The thirty-eight-year old New Brunswick-born Denis Côté founded his production company Nihil Productions in 1993. At first he mostly made shorts but as he continued his first feature-length Les états nordiques (2005) won the Golden Leopard at Locarno (where since then, he has won a few Best Director prizes). Carcasses (2009) premiered at the Directors’ Fortnight at Cannes ; Côté was telling me he wants his next film to premiere at Berlin, a hybrid filmed at a Montreal zoo. Côté‘s films progress in vignettes with sequences that use metaphoric images. Like how in Curling the father visits his incarcerated wife, he watches a curling match and the two Bilodeau’s listen to the 80’s pop hit I Think We're Alone Now.
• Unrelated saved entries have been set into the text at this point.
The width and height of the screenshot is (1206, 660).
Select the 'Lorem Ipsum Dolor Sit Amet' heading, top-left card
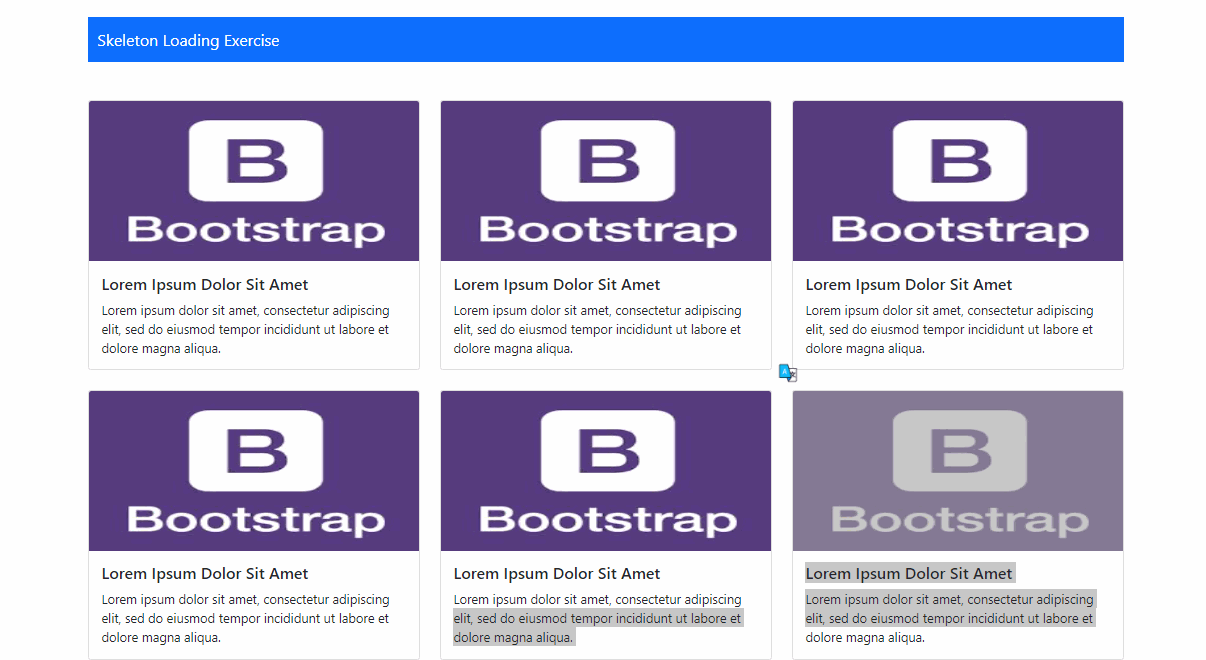click(204, 284)
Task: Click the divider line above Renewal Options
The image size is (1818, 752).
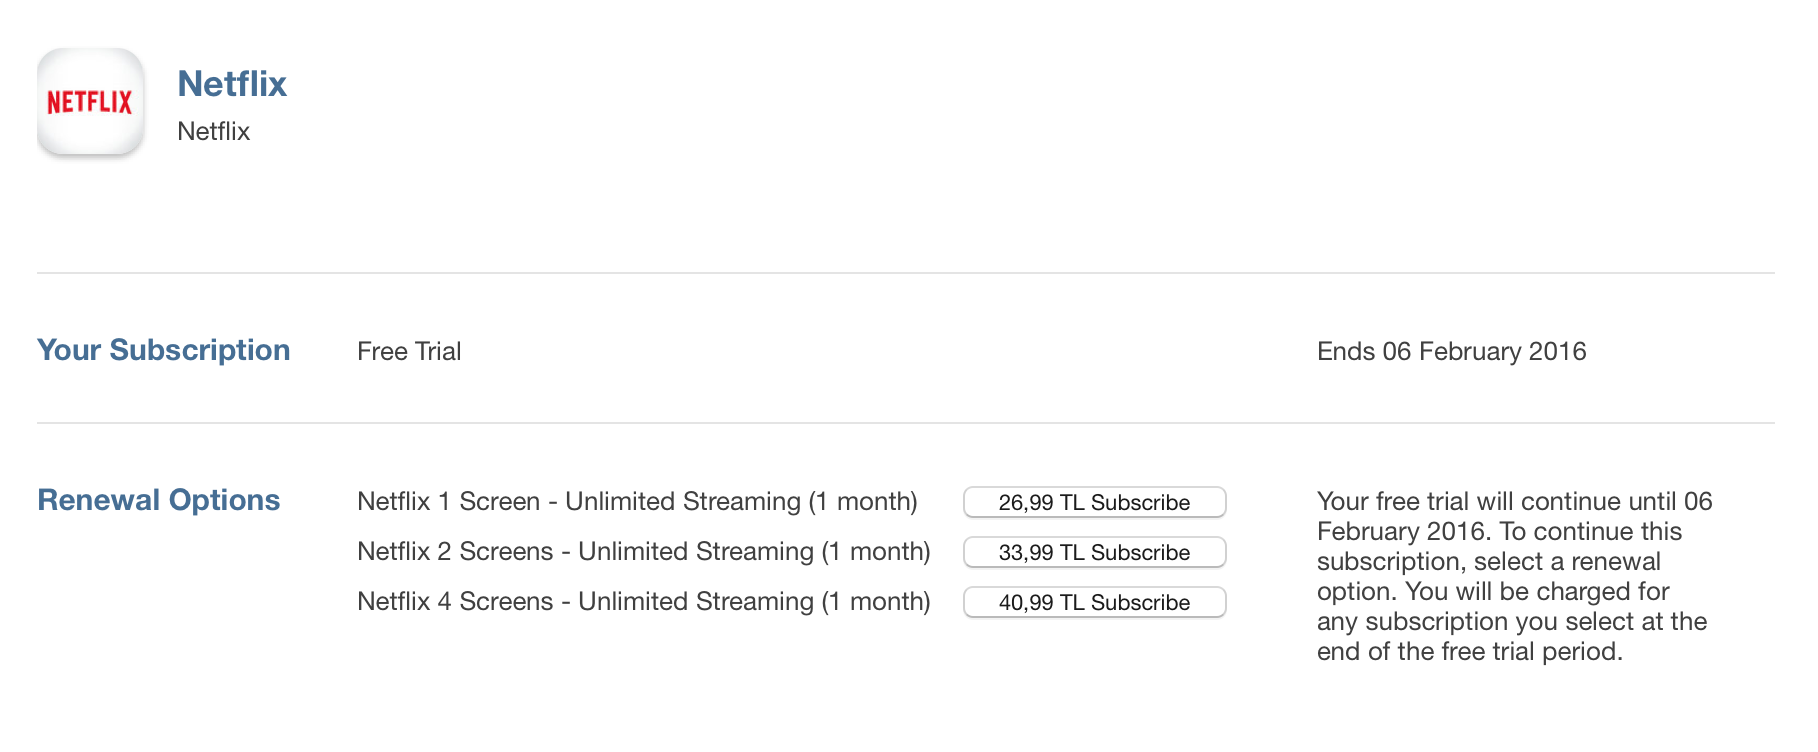Action: (906, 423)
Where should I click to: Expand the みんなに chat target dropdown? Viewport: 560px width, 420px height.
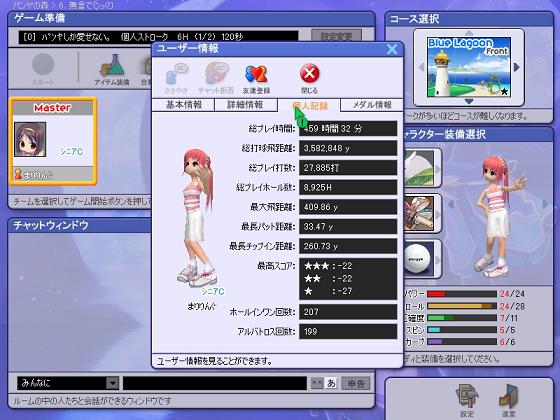point(112,383)
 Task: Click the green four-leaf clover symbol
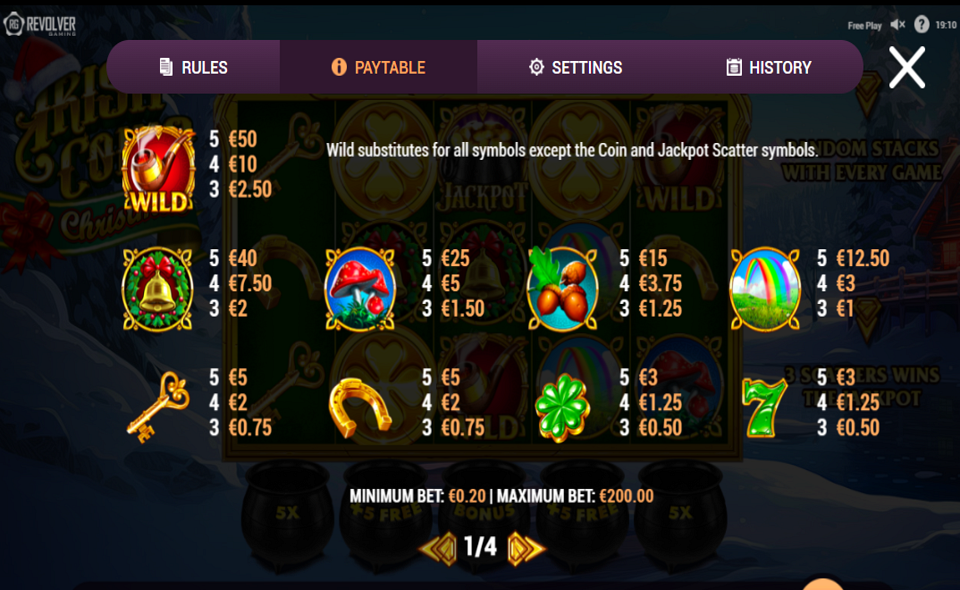[562, 408]
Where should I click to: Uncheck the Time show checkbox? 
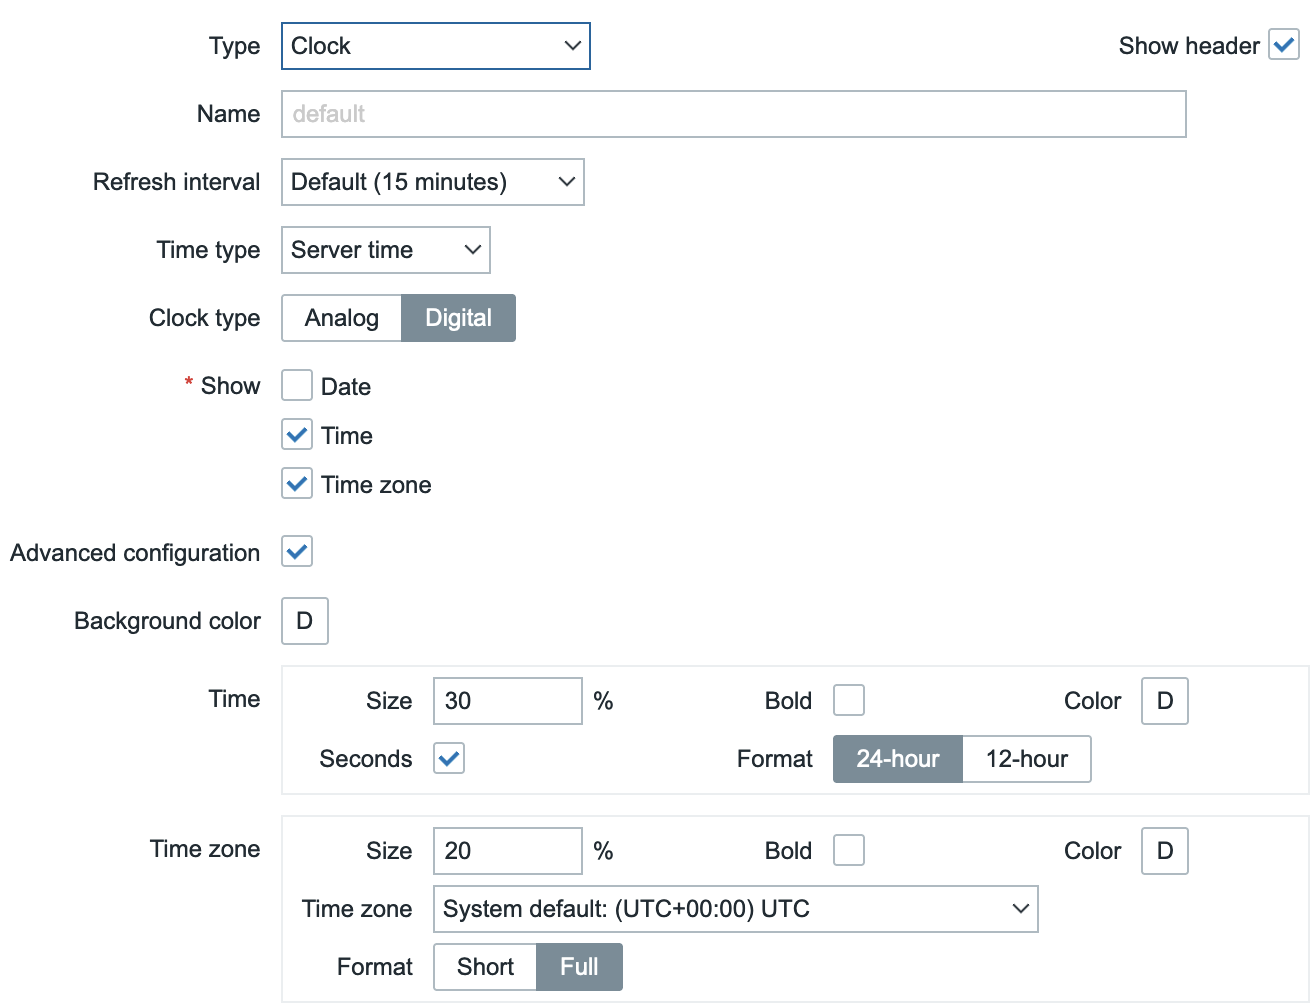[297, 435]
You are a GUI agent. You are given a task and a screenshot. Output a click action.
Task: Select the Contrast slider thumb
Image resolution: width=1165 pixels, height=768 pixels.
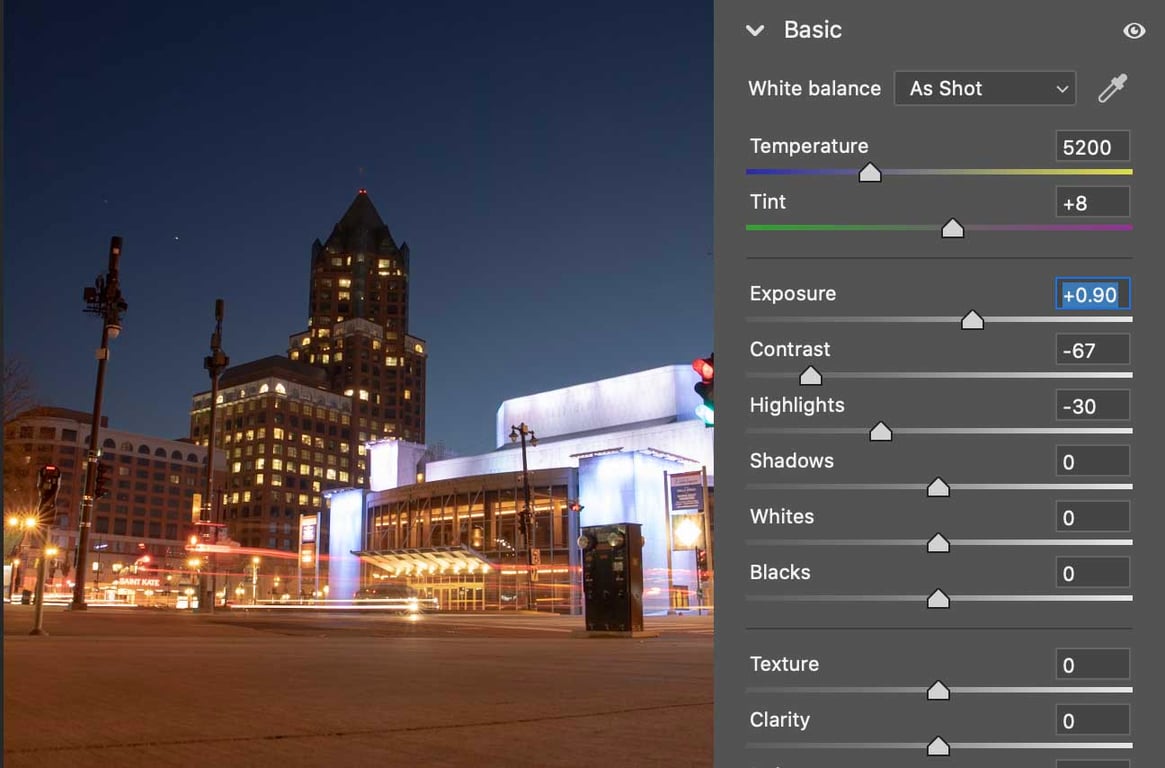click(809, 375)
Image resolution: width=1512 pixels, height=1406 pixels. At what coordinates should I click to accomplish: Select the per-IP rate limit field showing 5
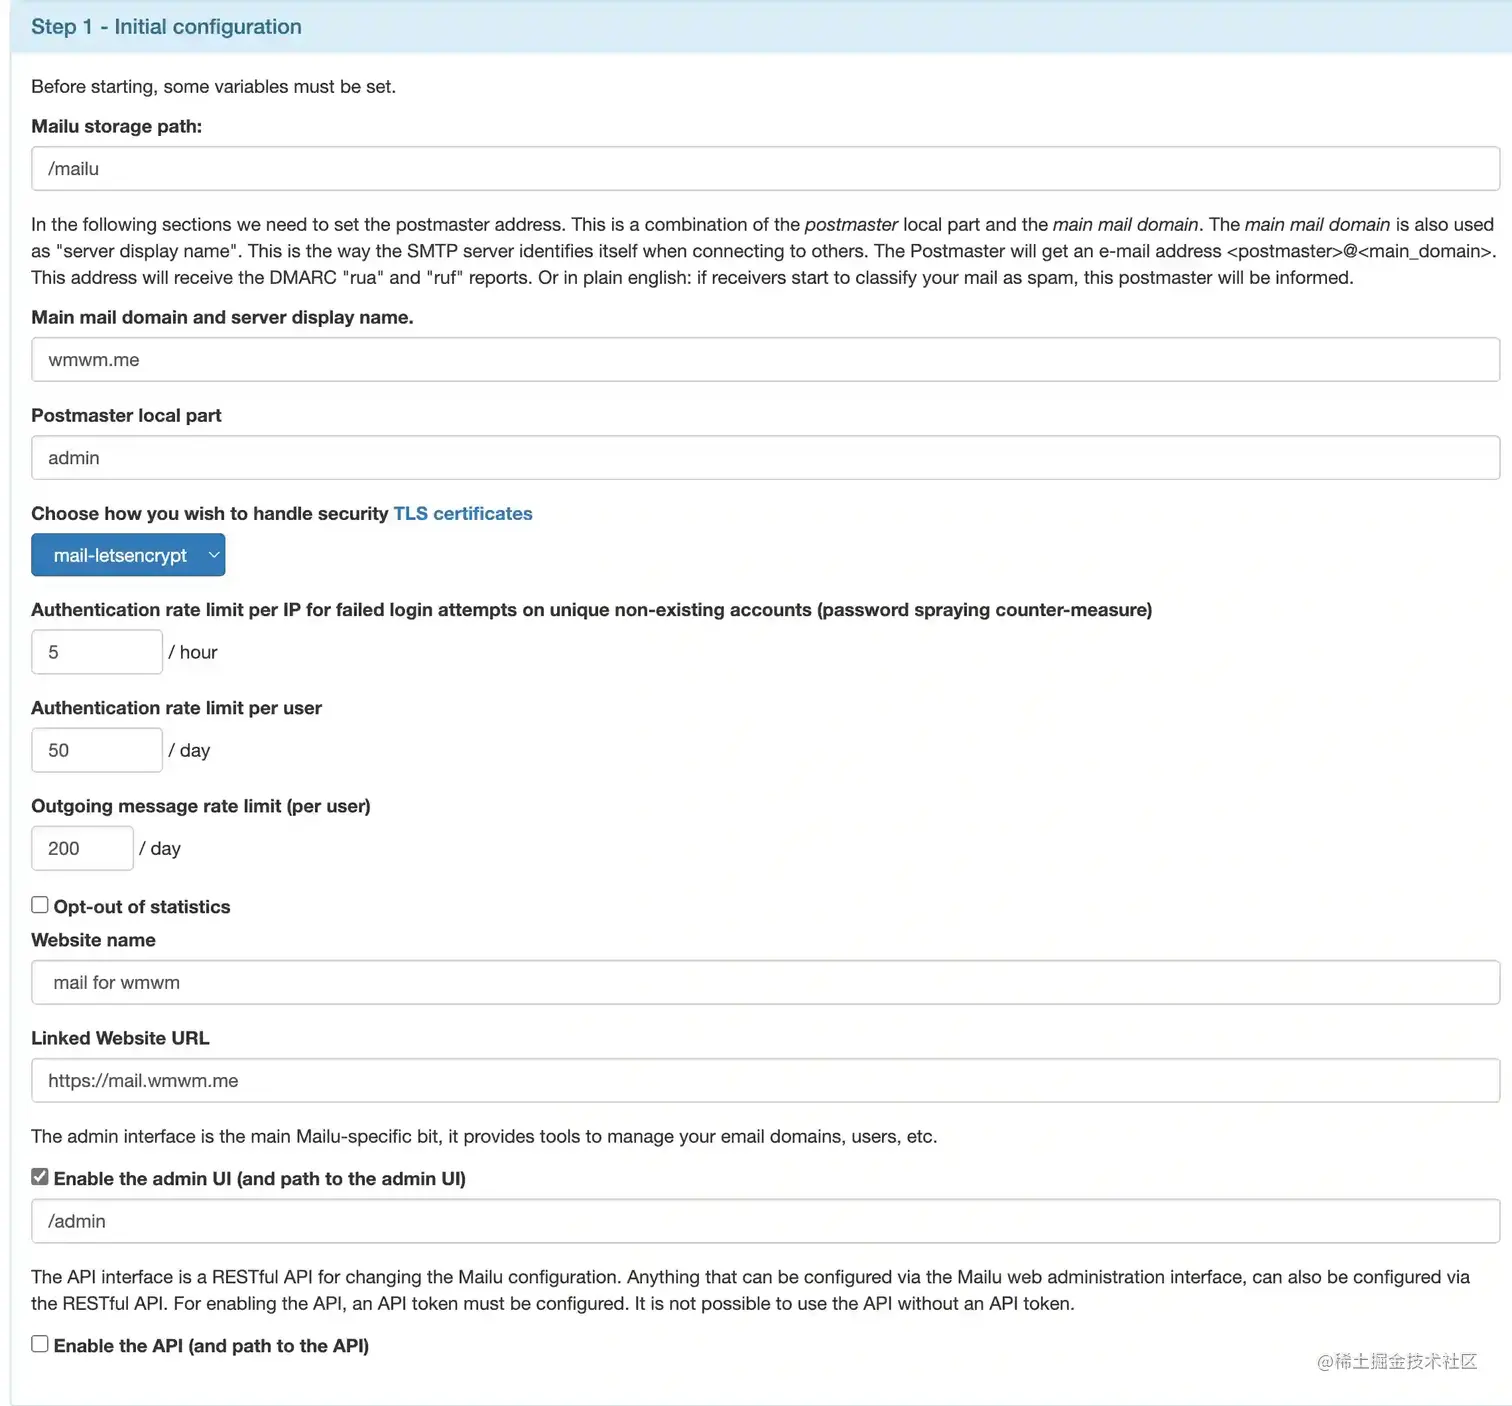pyautogui.click(x=97, y=652)
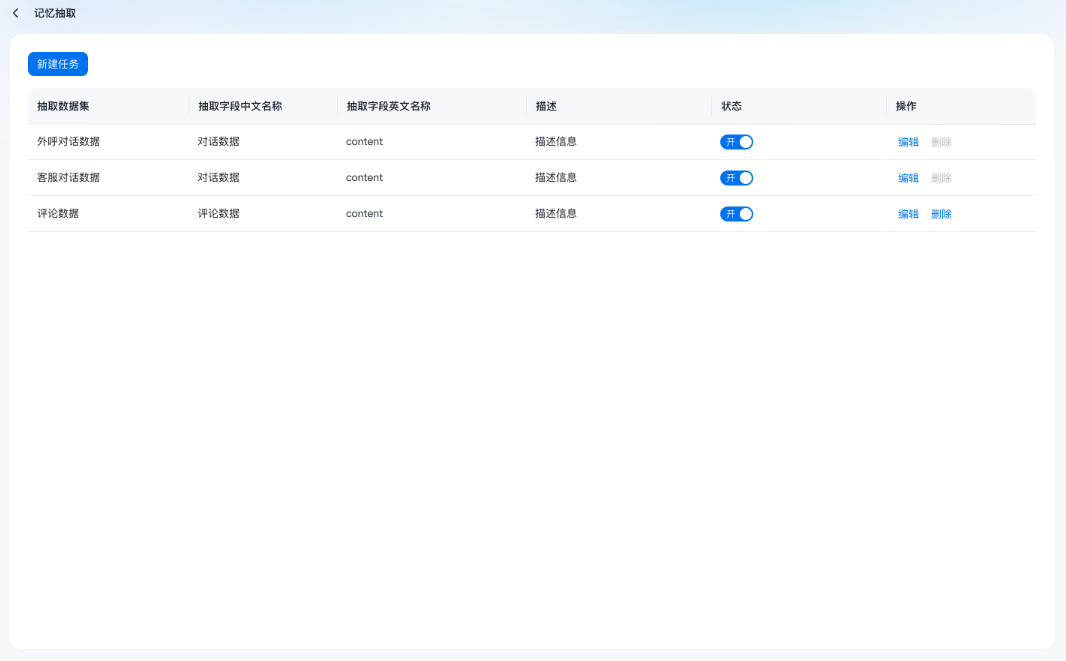Click the back arrow next to 记忆抽取
The height and width of the screenshot is (661, 1066).
pyautogui.click(x=14, y=13)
The film captures a few days from the life of a father Jean-Francois, a motel cleaner who also works at a bowling lane, who isolates his daughter Julyvonne from public schools and all public contact. She now appears to be cognitively underdeveloped. It's texture is in the subtext as it explores the underlying character psychology.

The Scot John Grierson in the 30’s with his advocacy for the ‘documentary’ and the birth of the National Film Board of Canada led to a strict format of how to use the cinematic medium to convey facts in Canadian documentaries. And then in the ‘60s there was a loosening of this scripture with the emergence of people like Arthur Lipsett and Serge Giguère (see: Robert Daudelin and Jean Pierre Lefebvre articles on Giguère in 24 Images, No. 151), which prolonged into the ‘80s with the Morin-Dufour collaborations and into the ‘90s with Donigan Cumming. The emphasis was on creating new forms of storytelling through digging towards unexplored subjects, the layering of fact and fiction, an emphasis on video, varied running times and alternative viewing outlets.

Côté’s cinema might be that of “isolation” - as Adam Nayman insightfully points out to be a overriding theme for Côté - but the urgent message behind it is that, at the end, ‘isolation’ becomes a source of reflection that leads the characters to a change, re-opening themselves to the world. In relation to Canadian painting: the Perrault-Brault collaboration are most similar to Cornelius Kreighoff’s pastoral landscapes, Gilles Garles stylistic flourishes resembles William Kurelek highlighter colors and playful tone, and finally Denis Côté’s abstract lyricism is most similar to the formalism of the Automatistes painters. The heir of Borduas. – David Davidson

“Within a foreseeable future, men will cast off their useless chains. They will realize their full, individual potential according to the unpredictable, necessary order of spontaneity - in splendid anarchy.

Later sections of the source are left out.